Не знаю, как до троллейбуса дотащилась. Старая кляча. Мениск на правом колене опять в сторону съехал. Повязку навертела, а что толку. Сколько лет мне костоправы операцию предлагают? С тех пор как тогда с бревна упала. Вот же дура была – спортивной гимнастикой занималась! Сборы. Сборная. Соревнования. И что от всего этого осталось? Одни болячки. Хорошо шею не сломала как несчастная Леночка Мухина. Главный спортивный врач Масальский запугивал – ходить не сможешь! Ничего, тридцать пять лет хожу. И еще двадцать пять протащусь, если Бог даст. И с сердцем – тоже самое. Консилиум в академической больнице. Профессор Лопатин. Без операции проживете три-четыре года, максимум пять лет. Двадцать лет уже живу. Потихоньку-полегоньку. А те, кого тогда резали, все в сырой земле…

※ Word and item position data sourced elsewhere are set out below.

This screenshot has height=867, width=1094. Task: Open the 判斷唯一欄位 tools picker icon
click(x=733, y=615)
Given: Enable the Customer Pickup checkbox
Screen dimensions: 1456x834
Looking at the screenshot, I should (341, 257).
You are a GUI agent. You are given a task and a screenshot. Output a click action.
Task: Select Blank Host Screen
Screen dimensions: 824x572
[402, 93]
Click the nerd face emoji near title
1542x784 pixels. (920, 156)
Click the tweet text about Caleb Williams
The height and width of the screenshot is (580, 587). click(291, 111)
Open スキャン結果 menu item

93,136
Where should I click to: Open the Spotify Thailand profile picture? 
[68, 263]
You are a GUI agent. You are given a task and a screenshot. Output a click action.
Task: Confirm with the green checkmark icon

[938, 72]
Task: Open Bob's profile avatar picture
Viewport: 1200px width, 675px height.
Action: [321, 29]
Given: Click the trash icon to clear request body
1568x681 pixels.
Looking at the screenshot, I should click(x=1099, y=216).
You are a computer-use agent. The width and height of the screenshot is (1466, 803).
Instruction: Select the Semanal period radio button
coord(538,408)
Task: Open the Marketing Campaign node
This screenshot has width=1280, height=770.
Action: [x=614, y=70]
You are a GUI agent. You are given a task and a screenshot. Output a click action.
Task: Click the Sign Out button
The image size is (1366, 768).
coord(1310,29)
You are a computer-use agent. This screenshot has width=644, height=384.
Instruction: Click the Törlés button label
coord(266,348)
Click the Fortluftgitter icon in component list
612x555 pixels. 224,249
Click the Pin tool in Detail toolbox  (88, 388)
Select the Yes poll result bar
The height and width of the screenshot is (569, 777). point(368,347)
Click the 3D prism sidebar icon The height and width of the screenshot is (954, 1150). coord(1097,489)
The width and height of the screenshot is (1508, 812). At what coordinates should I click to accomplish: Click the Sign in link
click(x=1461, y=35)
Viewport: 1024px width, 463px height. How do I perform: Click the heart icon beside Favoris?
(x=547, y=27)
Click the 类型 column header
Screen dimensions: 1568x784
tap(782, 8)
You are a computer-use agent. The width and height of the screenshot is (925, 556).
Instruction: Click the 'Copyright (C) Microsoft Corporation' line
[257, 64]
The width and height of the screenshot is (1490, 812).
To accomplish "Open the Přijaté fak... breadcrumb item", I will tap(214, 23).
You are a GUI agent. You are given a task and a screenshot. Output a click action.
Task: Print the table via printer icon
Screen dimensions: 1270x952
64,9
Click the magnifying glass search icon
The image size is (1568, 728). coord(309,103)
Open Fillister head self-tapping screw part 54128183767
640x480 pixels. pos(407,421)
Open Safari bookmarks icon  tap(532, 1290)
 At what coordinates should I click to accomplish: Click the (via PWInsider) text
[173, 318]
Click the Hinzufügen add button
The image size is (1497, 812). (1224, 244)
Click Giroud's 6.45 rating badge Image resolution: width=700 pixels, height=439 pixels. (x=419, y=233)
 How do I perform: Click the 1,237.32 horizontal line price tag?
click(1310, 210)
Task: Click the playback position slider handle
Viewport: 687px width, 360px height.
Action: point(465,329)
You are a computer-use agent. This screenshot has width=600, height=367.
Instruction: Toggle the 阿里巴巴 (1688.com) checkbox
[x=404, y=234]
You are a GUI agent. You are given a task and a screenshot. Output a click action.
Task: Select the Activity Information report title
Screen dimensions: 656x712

Почему я дрожу? Георгий говорит – радоваться надо, что живая из этого змеюшника вырвалась. На заслуженный отдых. Руки трясутся и холодный пот по хребту. Как тогда…
Было мне восемь лет. Разбил в тот летний денек братик мой несмышленый, Баша, бюст Сталина во дворе нашего дома, на Авиамоторной. Прямо по гипсовой роже заехал. Камнем. Нос отбил и часть щеки. Весь двор видел. Многие тут же окна закрыли, чтобы на Сталина безносого не смотреть. Вечером мать и Биба ареста ждали. Башу выпороли. И мне под горячую руку досталось…
Биба выпил, а мать перед сном горячо молилась. На тумбочке у нас иконка стояла. На жести печатка – Божья матерь Казанская, дореволюционная. В жуткой тишине спать легли. В нашей семиметровой комнате. Мама с Бибой на койке, а Баша и я, как обычно – под столом, на матрасе. Я была девчонка вздорная, взяла эту иконку и к стене отвернула, схулиганила.
Все заснули – мать сопит, Биба храпит, Баша-брат ворочается во сне, потирает больное место. А я долго не могла заснуть, страх меня терзал, что без матери останусь. По хребту пот холодный, под животом – спазмы.
И вот, вижу я – открывается наша дверь и входит к нам в комнату какая-то женщина. В темном балахоне или плаще с капюшоном. Присела рядом с нашим столом и синий шелк от лица отбросила. И вижу я, что это сама приснодева Мария к нам зашла. Носик прямой, губки точеные. Глаза огромные, на лбу – жемчуга. Посмотрела она на меня ласково и сказала: «Не дрожи, девочка, все будет хорошо. Зачем же ты, Мариночка, меня к стенке повернула? Я хочу всегда с вами быть!»
Улыбнулась мне как солнышко и ушла.
Не тронули нас тогда, но через три месяца из комнаты выселили. Мать лежала в это время в больнице. Плеврит у нее был гнойный. Биба на фронте шоферил. А меня с братом сердобольные соседи приютили. Дядя Петя и тетя Нюра. Однажды, когда тети Нюры дома не было, дядя Петя меня невинности лишил. Пыхтел, пыхтел, да так и не кончил…
Господи, прости мне мои грехи, лишь бы дочь и муж здоровы были. Помоги, помоги, Заступница сирых! Переведи все их хвори на меня…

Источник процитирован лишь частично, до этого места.